XelaM · 28/02/2023 13:57

I have been to Lagos, Nigeria. I still wouldn't let them go!!!

Kabalagala · 28/02/2023 13:57

Onlinedater1 · 28/02/2023 13:35

My concerns:

im really fuming that he didn’t respect that we agreed to book tickets for 3 weeks and booked them for a month
that it’s a long time and he isn’t as warm towards them as I would be
its a long time to be away they might be missing me
if anything happened, let’s say a car accident, I can’t just be immediately there
he will be selfish in how they spend time and they again might miss home
1% what if there is a plane crash, car crash, terrorist attack, illness, another disaster
he has some ties here in a way that he has a good job but is self employed, no property ownership, has a girlfriend although I’m surprised she is ok with him leaving her for a month, has a car and money in the British bank, not much else

no it’s not a city that starts with L

I do really appreciate all these responses.
however do feel that there is a bias. He is not a bad guy. There was never domestic violence or unfaithfulness, he is not crazy religious and would never ever or his family engage in FGM or hurt his kids. EVER

he is very stingy though. Yep, so I could go for 2 weeks, I’ll consider that but I really don’t want to.

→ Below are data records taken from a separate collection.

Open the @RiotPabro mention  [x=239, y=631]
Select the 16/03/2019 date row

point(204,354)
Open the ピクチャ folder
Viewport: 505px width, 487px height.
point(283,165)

I also have a new relationship and have not had a break ever. But like people say a lot is at stake.

If your concerns are more them being away from you in general rather than him doing something, then go with them.
I personally think that the cultural and familial connections are very important, so I would try and make it work, but on your terms.
My DH (not ex so obviously not the same I know) has taken my eldest home a couple of times, but no way would I let them go for a month.

clarrylove · 28/02/2023 14:00

So he has sought asylum in the UK but it is perfectly safe for him to return to his home country for 4 weeks on holiday?